Exercise objective: If a line appears in the data below, it must appear in your answer exactly as given.
# # # # #
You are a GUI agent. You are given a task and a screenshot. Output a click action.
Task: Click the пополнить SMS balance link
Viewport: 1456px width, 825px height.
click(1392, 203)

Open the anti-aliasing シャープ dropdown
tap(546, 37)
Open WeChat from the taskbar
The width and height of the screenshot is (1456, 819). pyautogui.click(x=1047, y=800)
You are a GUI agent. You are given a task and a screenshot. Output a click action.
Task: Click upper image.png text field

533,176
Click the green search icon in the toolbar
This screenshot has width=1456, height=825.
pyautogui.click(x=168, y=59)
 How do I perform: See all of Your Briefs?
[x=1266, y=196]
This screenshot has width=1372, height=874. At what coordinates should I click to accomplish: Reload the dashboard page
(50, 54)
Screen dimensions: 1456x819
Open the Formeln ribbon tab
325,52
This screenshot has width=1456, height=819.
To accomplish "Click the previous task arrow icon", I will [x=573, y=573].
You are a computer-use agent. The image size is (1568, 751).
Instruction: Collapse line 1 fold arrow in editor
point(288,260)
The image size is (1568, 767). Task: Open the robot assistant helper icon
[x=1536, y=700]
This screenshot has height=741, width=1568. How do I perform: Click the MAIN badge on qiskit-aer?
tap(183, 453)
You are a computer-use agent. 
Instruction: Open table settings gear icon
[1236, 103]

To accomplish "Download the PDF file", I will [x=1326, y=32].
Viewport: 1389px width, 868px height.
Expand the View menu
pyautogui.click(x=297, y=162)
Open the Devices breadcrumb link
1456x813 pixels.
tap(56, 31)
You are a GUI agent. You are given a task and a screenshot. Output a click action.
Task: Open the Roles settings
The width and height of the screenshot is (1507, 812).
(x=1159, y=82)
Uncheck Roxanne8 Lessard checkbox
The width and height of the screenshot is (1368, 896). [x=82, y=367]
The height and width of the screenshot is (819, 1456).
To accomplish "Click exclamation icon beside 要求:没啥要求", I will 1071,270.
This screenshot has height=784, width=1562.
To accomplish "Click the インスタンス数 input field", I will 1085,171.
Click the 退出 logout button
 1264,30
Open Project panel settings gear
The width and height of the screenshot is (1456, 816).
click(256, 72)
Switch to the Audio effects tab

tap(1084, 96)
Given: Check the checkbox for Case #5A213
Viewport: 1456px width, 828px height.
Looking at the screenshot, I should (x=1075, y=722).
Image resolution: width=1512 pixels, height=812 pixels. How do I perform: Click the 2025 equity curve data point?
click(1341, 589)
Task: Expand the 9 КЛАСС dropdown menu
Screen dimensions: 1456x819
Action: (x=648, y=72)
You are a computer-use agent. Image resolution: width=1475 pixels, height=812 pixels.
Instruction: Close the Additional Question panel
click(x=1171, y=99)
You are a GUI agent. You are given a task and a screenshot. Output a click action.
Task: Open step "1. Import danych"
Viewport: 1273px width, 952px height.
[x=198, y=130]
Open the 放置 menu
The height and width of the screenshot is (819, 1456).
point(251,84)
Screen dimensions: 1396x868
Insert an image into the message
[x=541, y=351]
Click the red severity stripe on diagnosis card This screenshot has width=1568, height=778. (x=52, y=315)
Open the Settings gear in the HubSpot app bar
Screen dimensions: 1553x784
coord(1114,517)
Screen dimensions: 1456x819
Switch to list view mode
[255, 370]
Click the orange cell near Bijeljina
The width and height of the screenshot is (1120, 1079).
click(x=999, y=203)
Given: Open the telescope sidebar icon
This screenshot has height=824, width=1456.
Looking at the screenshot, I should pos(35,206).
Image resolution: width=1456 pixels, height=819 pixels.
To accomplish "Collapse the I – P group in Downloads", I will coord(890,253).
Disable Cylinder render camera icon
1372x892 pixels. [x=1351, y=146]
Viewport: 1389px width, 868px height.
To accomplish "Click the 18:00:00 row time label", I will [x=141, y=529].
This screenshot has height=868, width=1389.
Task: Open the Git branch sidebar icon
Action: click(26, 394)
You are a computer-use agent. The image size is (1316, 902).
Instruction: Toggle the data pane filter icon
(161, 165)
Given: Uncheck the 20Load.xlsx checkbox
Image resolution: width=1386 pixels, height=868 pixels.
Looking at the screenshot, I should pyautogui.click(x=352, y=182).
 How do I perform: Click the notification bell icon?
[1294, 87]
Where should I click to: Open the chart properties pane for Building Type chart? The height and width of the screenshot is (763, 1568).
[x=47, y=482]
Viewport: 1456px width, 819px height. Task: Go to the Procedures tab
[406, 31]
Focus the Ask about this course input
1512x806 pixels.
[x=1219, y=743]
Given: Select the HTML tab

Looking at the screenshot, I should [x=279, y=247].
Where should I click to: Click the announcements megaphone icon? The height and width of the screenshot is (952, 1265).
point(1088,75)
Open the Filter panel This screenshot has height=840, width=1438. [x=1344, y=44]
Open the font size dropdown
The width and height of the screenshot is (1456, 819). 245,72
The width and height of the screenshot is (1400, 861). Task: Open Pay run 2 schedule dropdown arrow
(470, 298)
# # # # #
Task response:
You are a GUI agent. You are given a task and a screenshot. Output a click action.
Task: Click the пополнить SMS balance link
Viewport: 1456px width, 825px height.
click(1392, 203)

Open the anti-aliasing シャープ dropdown
tap(546, 37)
Open WeChat from the taskbar
The width and height of the screenshot is (1456, 819). pyautogui.click(x=1047, y=800)
You are a GUI agent. You are given a task and a screenshot. Output a click action.
Task: Click upper image.png text field

533,176
Click the green search icon in the toolbar
This screenshot has width=1456, height=825.
pyautogui.click(x=168, y=59)
 How do I perform: See all of Your Briefs?
[x=1266, y=196]
This screenshot has width=1372, height=874. At what coordinates should I click to accomplish: Reload the dashboard page
(50, 54)
Screen dimensions: 1456x819
Open the Formeln ribbon tab
325,52
This screenshot has width=1456, height=819.
To accomplish "Click the previous task arrow icon", I will [x=573, y=573].
You are a computer-use agent. The image size is (1568, 751).
Instruction: Collapse line 1 fold arrow in editor
point(288,260)
The image size is (1568, 767). Task: Open the robot assistant helper icon
[x=1536, y=700]
This screenshot has height=741, width=1568. How do I perform: Click the MAIN badge on qiskit-aer?
tap(183, 453)
You are a computer-use agent. 
Instruction: Open table settings gear icon
[1236, 103]

To accomplish "Download the PDF file", I will [x=1326, y=32].
Viewport: 1389px width, 868px height.
Expand the View menu
pyautogui.click(x=297, y=162)
Open the Devices breadcrumb link
1456x813 pixels.
tap(56, 31)
You are a GUI agent. You are given a task and a screenshot. Output a click action.
Task: Open the Roles settings
The width and height of the screenshot is (1507, 812).
(x=1159, y=82)
Uncheck Roxanne8 Lessard checkbox
The width and height of the screenshot is (1368, 896). [x=82, y=367]
The height and width of the screenshot is (819, 1456).
To accomplish "Click exclamation icon beside 要求:没啥要求", I will 1071,270.
This screenshot has height=784, width=1562.
To accomplish "Click the インスタンス数 input field", I will 1085,171.
Click the 退出 logout button
 1264,30
Open Project panel settings gear
The width and height of the screenshot is (1456, 816).
click(256, 72)
Switch to the Audio effects tab

tap(1084, 96)
Given: Check the checkbox for Case #5A213
Viewport: 1456px width, 828px height.
Looking at the screenshot, I should (x=1075, y=722).
Image resolution: width=1512 pixels, height=812 pixels. How do I perform: Click the 2025 equity curve data point?
click(1341, 589)
Task: Expand the 9 КЛАСС dropdown menu
Screen dimensions: 1456x819
Action: (x=648, y=72)
You are a computer-use agent. Image resolution: width=1475 pixels, height=812 pixels.
Instruction: Close the Additional Question panel
click(x=1171, y=99)
You are a GUI agent. You are given a task and a screenshot. Output a click action.
Task: Open step "1. Import danych"
Viewport: 1273px width, 952px height.
[x=198, y=130]
Open the 放置 menu
The height and width of the screenshot is (819, 1456).
point(251,84)
Screen dimensions: 1396x868
Insert an image into the message
[x=541, y=351]
Click the red severity stripe on diagnosis card This screenshot has width=1568, height=778. (x=52, y=315)
Open the Settings gear in the HubSpot app bar
Screen dimensions: 1553x784
coord(1114,517)
Screen dimensions: 1456x819
Switch to list view mode
[255, 370]
Click the orange cell near Bijeljina
The width and height of the screenshot is (1120, 1079).
click(x=999, y=203)
Given: Open the telescope sidebar icon
This screenshot has height=824, width=1456.
Looking at the screenshot, I should pos(35,206).
Image resolution: width=1456 pixels, height=819 pixels.
To accomplish "Collapse the I – P group in Downloads", I will coord(890,253).
Disable Cylinder render camera icon
1372x892 pixels. [x=1351, y=146]
Viewport: 1389px width, 868px height.
To accomplish "Click the 18:00:00 row time label", I will [x=141, y=529].
This screenshot has height=868, width=1389.
Task: Open the Git branch sidebar icon
Action: click(26, 394)
You are a computer-use agent. The image size is (1316, 902).
Instruction: Toggle the data pane filter icon
(161, 165)
Given: Uncheck the 20Load.xlsx checkbox
Image resolution: width=1386 pixels, height=868 pixels.
Looking at the screenshot, I should pyautogui.click(x=352, y=182).
 How do I perform: Click the notification bell icon?
[1294, 87]
Where should I click to: Open the chart properties pane for Building Type chart? The height and width of the screenshot is (763, 1568).
[x=47, y=482]
Viewport: 1456px width, 819px height. Task: Go to the Procedures tab
[406, 31]
Focus the Ask about this course input
1512x806 pixels.
[x=1219, y=743]
Given: Select the HTML tab

Looking at the screenshot, I should [x=279, y=247].
Where should I click to: Click the announcements megaphone icon? The height and width of the screenshot is (952, 1265).
point(1088,75)
Open the Filter panel This screenshot has height=840, width=1438. [x=1344, y=44]
Open the font size dropdown
The width and height of the screenshot is (1456, 819). 245,72
The width and height of the screenshot is (1400, 861). Task: Open Pay run 2 schedule dropdown arrow
(470, 298)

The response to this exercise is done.